The microaerophilic, catalase-negative, gram-negative
bacterium Campylobacter mucosalis was grown
microaerobically with either hydrogen or formate as electron
donor. A model is proposed for the respiratory adaptation of
the organism to falling oxygen tensions during growth. During
the early stages of growth, when the oxygen concentration is
relatively high, the oxidation of formate is a two-stage
branched process involving hydrogen peroxide production and
its peroxidative removal. In later stages of growth, when the
oxygen concentration is lower as a result of cellular
respiration, the principal electron flow is linear to a
membrane-bound cytochrome-c oxidase which reduces oxygen
directly to water. The reactivity of cytochrome c-553 with the
soluble peroxidase and the membrane-bound cytochrome-c oxidase
was consistent with this cytochrome operating as physiological
electron donor to both enzyme systems.
The cytochrome-c peroxidase was partially purified and
some of its properties determined. The cytochrome-c oxidase
and formate oxidase were both membrane-bound and exhibited a
high affinity for oxygen.
Hydrogen peroxide was produced during the oxidation of
formate, and accumulated when electron flow to the
cytochrome-c peroxidase was inhibited. The capacity for
hydrogen peroxide production was shown to be higher in young
cells. The levels of cytochrome c-553 and of the peroxidase
were higher in cells harvested earlier in growth. In cells
harvested later in growth, the levels of cytochrome-c oxidase
increased and the levels of c-553 decreased.
A proton gradient with lower external pH was developed
with either hydrogen or formate as electron donor, and either
oxygen or hydrogen peroxide as the terminal electron acceptor.

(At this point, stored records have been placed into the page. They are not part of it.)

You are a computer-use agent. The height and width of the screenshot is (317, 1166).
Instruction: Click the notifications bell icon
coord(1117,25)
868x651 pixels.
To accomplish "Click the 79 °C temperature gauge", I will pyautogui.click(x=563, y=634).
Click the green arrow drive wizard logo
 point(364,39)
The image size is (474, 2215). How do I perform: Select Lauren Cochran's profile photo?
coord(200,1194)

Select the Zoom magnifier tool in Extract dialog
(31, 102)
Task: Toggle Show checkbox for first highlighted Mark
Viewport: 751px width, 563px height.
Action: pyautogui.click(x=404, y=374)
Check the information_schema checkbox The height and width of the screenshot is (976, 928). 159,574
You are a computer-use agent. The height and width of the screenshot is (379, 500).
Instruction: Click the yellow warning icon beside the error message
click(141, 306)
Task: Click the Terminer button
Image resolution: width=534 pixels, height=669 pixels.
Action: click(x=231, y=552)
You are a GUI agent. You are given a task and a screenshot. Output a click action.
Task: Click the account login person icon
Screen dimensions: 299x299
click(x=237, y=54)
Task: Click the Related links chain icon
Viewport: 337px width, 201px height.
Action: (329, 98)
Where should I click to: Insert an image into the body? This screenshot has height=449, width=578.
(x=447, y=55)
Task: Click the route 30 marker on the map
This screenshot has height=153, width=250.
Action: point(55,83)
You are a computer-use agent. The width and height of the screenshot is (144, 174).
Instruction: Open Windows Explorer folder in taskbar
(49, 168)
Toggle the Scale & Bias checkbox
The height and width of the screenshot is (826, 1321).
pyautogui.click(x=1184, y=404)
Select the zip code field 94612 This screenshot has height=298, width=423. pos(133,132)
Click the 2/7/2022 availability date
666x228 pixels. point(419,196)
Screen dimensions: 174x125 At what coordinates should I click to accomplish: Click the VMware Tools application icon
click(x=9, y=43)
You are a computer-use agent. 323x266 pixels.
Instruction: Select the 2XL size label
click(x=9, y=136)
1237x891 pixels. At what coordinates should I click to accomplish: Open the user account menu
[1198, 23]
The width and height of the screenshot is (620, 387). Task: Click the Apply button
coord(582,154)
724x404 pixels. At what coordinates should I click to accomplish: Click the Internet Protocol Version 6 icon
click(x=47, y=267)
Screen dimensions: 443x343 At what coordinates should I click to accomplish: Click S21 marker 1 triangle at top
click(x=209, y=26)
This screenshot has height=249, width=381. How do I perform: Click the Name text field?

A respiratory role for hydrogen peroxide in this
catalase-negative organism was proposed and discussed in
relation to its microaerophilic nature.
Haem-stained SDS-PAGE gels was one of the methods used to
quantify cytochrome c-553. This method was shown to be
generally applicable to the quantification of c-type
cytochromes and to be useful during investigations into the
induction and location of bacterial cytochromes-c.